### DIRECTIONS
Print every line of the listing exactly, please.

··· INFORMATION SUPPLIED

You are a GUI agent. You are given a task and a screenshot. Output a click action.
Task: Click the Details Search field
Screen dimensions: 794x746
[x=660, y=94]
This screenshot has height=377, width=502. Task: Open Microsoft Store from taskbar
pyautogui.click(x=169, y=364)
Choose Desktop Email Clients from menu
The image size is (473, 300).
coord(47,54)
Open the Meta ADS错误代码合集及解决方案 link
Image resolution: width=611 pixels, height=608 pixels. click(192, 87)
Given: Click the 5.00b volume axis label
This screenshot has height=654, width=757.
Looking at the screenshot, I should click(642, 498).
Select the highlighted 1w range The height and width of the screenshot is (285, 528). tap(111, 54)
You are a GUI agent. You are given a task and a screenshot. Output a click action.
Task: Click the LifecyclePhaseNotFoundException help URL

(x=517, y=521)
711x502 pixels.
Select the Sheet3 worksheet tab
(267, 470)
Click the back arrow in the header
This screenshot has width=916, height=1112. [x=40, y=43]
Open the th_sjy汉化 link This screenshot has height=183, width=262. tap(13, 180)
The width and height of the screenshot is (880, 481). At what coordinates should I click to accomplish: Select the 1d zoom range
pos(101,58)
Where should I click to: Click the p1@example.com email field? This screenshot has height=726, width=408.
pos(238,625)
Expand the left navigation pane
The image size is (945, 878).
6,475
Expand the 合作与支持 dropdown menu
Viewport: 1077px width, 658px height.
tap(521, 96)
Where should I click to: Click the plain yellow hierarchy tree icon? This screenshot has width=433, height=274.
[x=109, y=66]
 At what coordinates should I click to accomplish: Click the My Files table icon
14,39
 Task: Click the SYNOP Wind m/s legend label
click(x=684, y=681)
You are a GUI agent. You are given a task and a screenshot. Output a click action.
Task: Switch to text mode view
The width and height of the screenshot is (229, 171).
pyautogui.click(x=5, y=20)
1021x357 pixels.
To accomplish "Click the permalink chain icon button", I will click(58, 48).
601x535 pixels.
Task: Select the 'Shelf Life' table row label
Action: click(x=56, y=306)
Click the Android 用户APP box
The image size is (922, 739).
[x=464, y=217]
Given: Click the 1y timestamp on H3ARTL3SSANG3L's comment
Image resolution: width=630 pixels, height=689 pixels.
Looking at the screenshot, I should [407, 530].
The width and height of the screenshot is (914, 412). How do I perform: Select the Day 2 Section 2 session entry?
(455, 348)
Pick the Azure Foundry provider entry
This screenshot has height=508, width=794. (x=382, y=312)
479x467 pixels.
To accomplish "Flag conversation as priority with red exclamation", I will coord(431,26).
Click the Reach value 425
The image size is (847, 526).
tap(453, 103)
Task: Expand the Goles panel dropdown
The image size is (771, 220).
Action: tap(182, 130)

······

### RESULT OF THIS EXERCISE
You are a GUI agent. You are given a task and a screenshot. Output a click action.
Task: Click the Details Search field
Screen dimensions: 794x746
[x=660, y=94]
This screenshot has height=377, width=502. Task: Open Microsoft Store from taskbar
pyautogui.click(x=169, y=364)
Choose Desktop Email Clients from menu
The image size is (473, 300).
coord(47,54)
Open the Meta ADS错误代码合集及解决方案 link
Image resolution: width=611 pixels, height=608 pixels. click(192, 87)
Given: Click the 5.00b volume axis label
This screenshot has height=654, width=757.
Looking at the screenshot, I should click(642, 498).
Select the highlighted 1w range The height and width of the screenshot is (285, 528). tap(111, 54)
You are a GUI agent. You are given a task and a screenshot. Output a click action.
Task: Click the LifecyclePhaseNotFoundException help URL

(x=517, y=521)
711x502 pixels.
Select the Sheet3 worksheet tab
(267, 470)
Click the back arrow in the header
This screenshot has width=916, height=1112. [x=40, y=43]
Open the th_sjy汉化 link This screenshot has height=183, width=262. tap(13, 180)
The width and height of the screenshot is (880, 481). At what coordinates should I click to accomplish: Select the 1d zoom range
pos(101,58)
Where should I click to: Click the p1@example.com email field? This screenshot has height=726, width=408.
pos(238,625)
Expand the left navigation pane
The image size is (945, 878).
6,475
Expand the 合作与支持 dropdown menu
Viewport: 1077px width, 658px height.
tap(521, 96)
Where should I click to: Click the plain yellow hierarchy tree icon? This screenshot has width=433, height=274.
[x=109, y=66]
 At what coordinates should I click to accomplish: Click the My Files table icon
14,39
 Task: Click the SYNOP Wind m/s legend label
click(x=684, y=681)
You are a GUI agent. You are given a task and a screenshot. Output a click action.
Task: Switch to text mode view
The width and height of the screenshot is (229, 171).
pyautogui.click(x=5, y=20)
1021x357 pixels.
To accomplish "Click the permalink chain icon button", I will click(58, 48).
601x535 pixels.
Task: Select the 'Shelf Life' table row label
Action: click(x=56, y=306)
Click the Android 用户APP box
The image size is (922, 739).
[x=464, y=217]
Given: Click the 1y timestamp on H3ARTL3SSANG3L's comment
Image resolution: width=630 pixels, height=689 pixels.
Looking at the screenshot, I should [407, 530].
The width and height of the screenshot is (914, 412). How do I perform: Select the Day 2 Section 2 session entry?
(455, 348)
Pick the Azure Foundry provider entry
This screenshot has height=508, width=794. (x=382, y=312)
479x467 pixels.
To accomplish "Flag conversation as priority with red exclamation", I will coord(431,26).
Click the Reach value 425
The image size is (847, 526).
tap(453, 103)
Task: Expand the Goles panel dropdown
The image size is (771, 220).
Action: tap(182, 130)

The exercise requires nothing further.